Starting off in 1986, Ireland finished bottom of their group in the first three campaigns, endured an 8-0 defeat to Germany, then managed a couple of mid-table finishes in the mid-1990s before a wooden spoon again (for the finals in 2009 and 2011). Through the spells under Don Givens, Noel King and Stephen Kenny, a third-place finish was the most they could hope for, often suffering worse (in the five campaigns between 2004 and 2011, the Republic finished in the bottom two in the qualifiers).
The U21s made a decent stab at qualification in the last campaign, where Crawford took over from Stephen Kenny in the middle of the group stage, only to fall short.

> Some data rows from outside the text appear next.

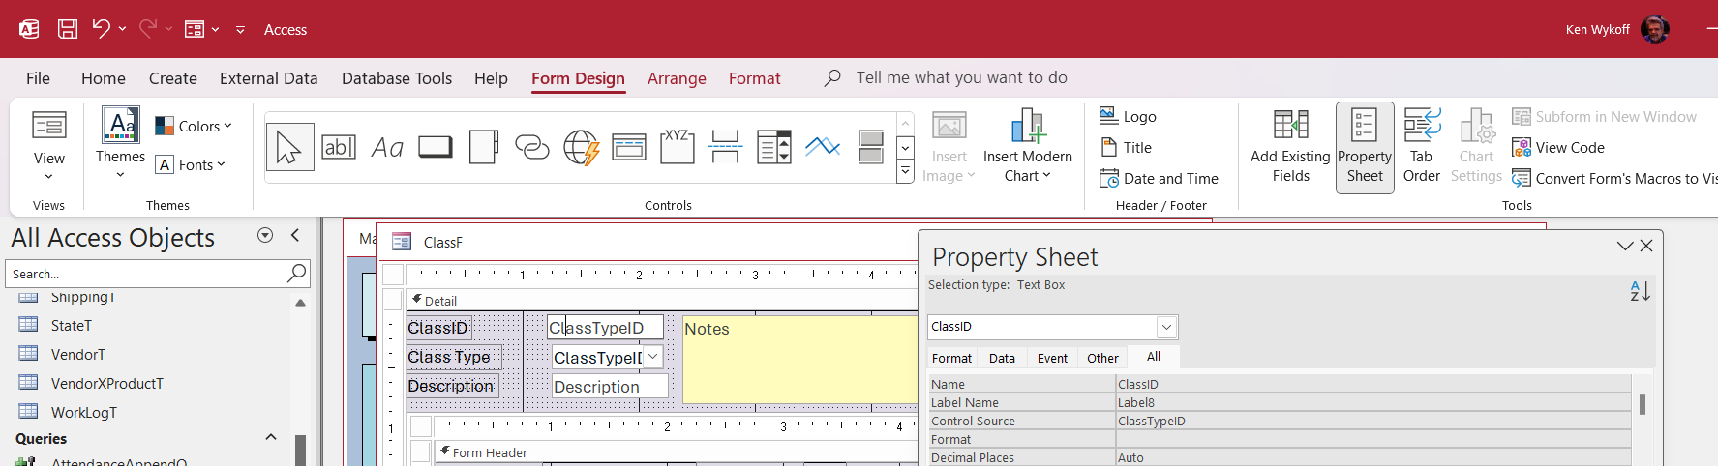Add a Date and Time field

[x=1160, y=178]
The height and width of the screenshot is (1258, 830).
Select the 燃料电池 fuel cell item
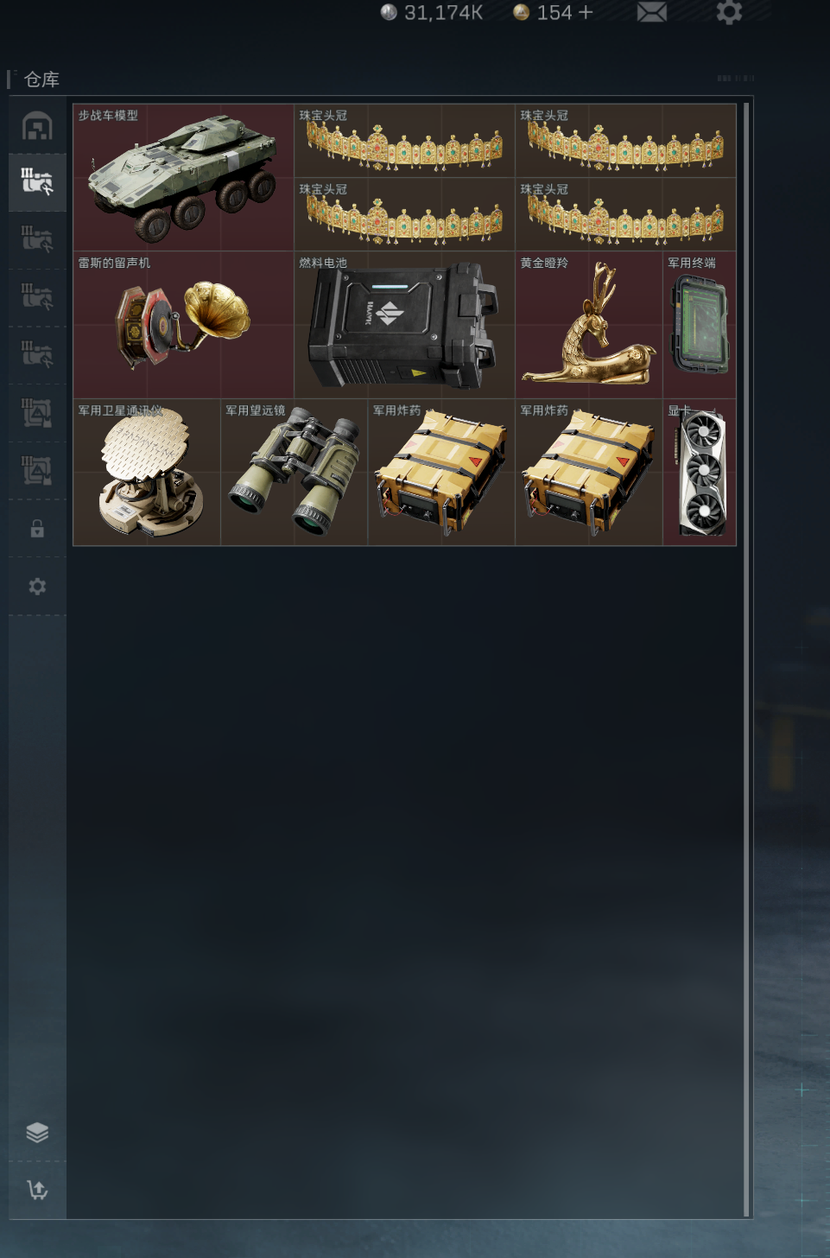point(404,325)
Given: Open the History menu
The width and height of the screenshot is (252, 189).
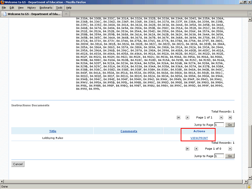Looking at the screenshot, I should coord(32,7).
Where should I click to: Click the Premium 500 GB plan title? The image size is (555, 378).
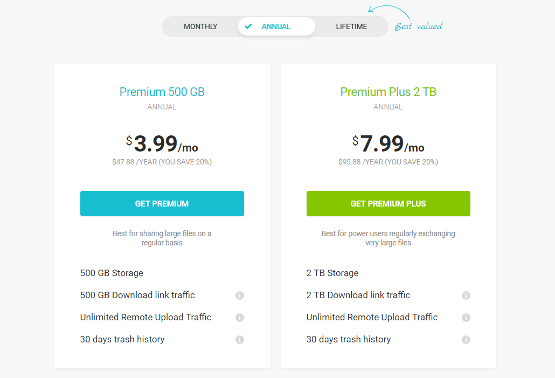pyautogui.click(x=162, y=92)
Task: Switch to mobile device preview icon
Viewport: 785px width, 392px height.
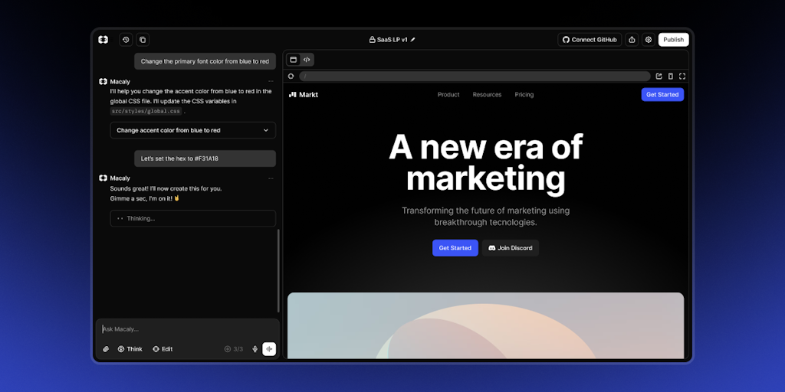Action: pyautogui.click(x=671, y=76)
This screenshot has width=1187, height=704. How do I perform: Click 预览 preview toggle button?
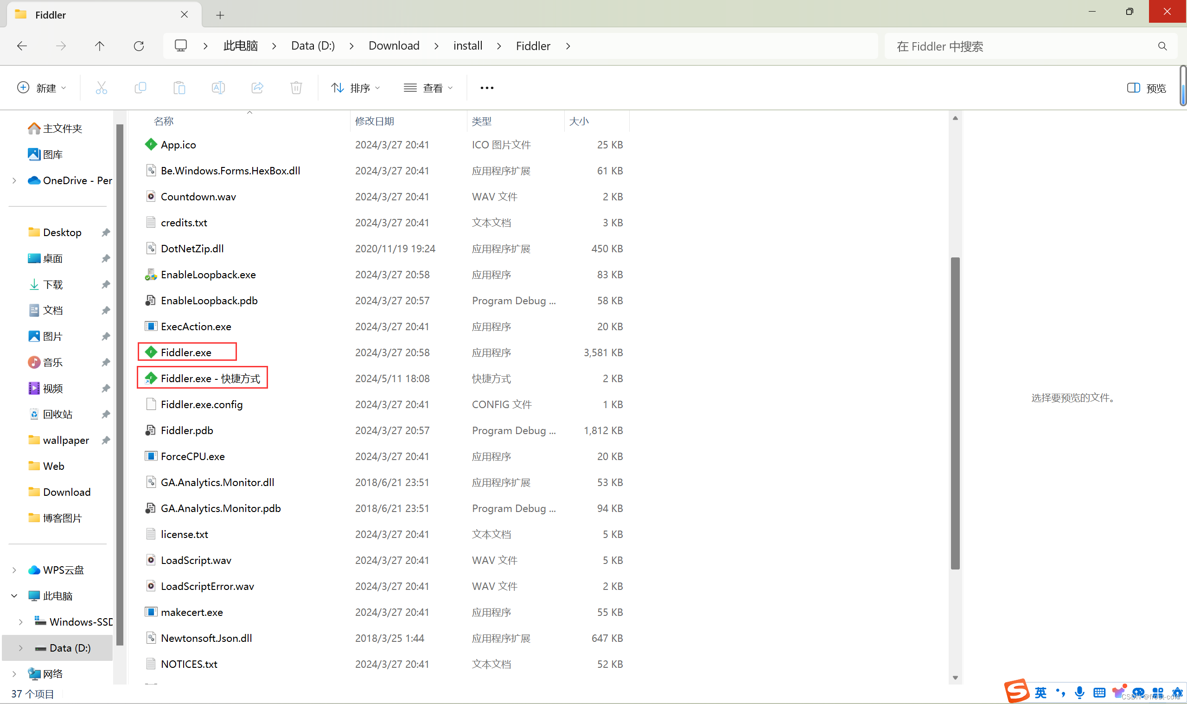(x=1149, y=87)
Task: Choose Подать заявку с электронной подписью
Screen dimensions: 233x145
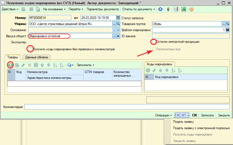Action: 201,128
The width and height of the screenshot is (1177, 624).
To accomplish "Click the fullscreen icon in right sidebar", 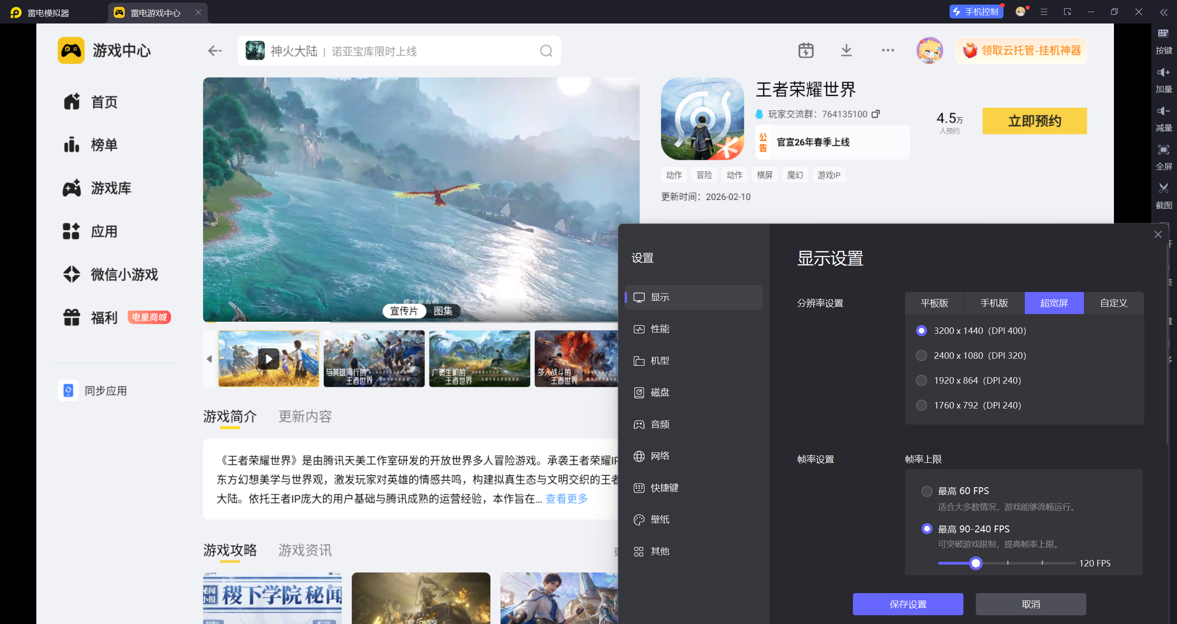I will click(1163, 150).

It looked as if this campaign would also end in failure: after a return of seven points from the first three games, prospects were gloomy after back to back defeats, away to Montenegro and at home to Italy, last year. Wins at home and away to Sweden got the campaign back on track, last week’s defeats of Bosnia and Montenegro made it four successive wins, and now it’s teed up for the Republic: win in Ascoli and they qualify, fail to win and they have a play-off in September
“People had us written off when we lost at home to Italy but we never gave up,” says Maher.
“Italy are a good side, top seeds for a reason, we respect them but we don’t fear them, we’ll have our homework done and then on Tuesday we’ll do our work on the pitch, hopefully qualify for the Euros.”
The current crop is a mixture that says a lot about modern Ireland, as Irish-born players of African heritage (JJ Kayode, Tayo Adaramola) mix well with Anglos (Derby defender Eiran Cashin, eligible through a Leitrim grandparent, made his debut last week), current and former League of Ireland players, and a German/Irish recruit, impressive Borussia Monchengladbach man Conor Noss. “There’s a good mix, we’re from different backgrounds but we all want the same, to do well for Ireland,” says Dubliner Maher.
If it is a play-off, things could be interesting in September: the Nations League fixtures are set for the end of that month, the U21 play-offs down for the first week of September. That could free up the players who have missed recent U21 games due to senior duty (Gavin Bazunu, Andrew Omobamidele, Nathan Collins, Troy Parrott, Adam Idah, Jason Knight) to come back to the U21s. The challenge on Tuesday is to make sure that dilemma doesn’t occur, by winning automatic qualification.